▶ To do:
Starting at the line with "Given: Go back using the left arrow icon", retype every line through the end of the listing exactly as written, and nothing before it.

+++ Data provided

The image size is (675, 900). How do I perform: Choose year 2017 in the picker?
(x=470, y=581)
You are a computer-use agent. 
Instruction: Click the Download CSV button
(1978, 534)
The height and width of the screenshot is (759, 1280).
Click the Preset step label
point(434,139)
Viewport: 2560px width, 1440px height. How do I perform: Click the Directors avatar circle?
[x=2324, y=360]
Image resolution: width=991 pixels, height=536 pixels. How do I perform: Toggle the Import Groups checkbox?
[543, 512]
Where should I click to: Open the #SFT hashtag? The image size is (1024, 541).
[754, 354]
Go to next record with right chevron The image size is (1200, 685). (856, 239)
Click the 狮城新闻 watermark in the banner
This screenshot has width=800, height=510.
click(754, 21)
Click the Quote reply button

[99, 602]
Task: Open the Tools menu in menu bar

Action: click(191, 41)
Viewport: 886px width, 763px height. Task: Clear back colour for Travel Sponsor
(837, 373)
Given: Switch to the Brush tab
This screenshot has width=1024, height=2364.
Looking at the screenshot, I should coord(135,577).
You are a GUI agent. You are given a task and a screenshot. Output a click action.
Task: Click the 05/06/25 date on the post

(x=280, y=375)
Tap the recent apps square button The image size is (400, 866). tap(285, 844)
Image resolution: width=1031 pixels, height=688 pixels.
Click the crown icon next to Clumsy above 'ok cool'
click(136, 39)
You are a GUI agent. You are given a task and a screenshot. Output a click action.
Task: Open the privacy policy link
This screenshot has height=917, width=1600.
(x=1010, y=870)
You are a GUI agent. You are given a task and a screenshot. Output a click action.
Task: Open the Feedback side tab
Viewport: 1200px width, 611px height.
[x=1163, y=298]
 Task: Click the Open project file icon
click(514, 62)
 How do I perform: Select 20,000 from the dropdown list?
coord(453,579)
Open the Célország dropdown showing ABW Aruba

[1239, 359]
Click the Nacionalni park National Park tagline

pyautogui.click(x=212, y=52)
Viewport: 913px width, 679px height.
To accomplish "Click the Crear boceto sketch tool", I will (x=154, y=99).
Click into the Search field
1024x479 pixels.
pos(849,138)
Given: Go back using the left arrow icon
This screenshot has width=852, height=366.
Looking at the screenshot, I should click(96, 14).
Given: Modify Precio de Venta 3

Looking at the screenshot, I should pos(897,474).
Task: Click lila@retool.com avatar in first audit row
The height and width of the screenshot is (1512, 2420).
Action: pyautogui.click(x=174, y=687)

++++++

▶ Answer to this task:
Given: Go back using the left arrow icon
This screenshot has width=852, height=366.
Looking at the screenshot, I should click(96, 14).
Given: Modify Precio de Venta 3

Looking at the screenshot, I should pos(897,474).
Task: Click lila@retool.com avatar in first audit row
The height and width of the screenshot is (1512, 2420).
Action: pyautogui.click(x=174, y=687)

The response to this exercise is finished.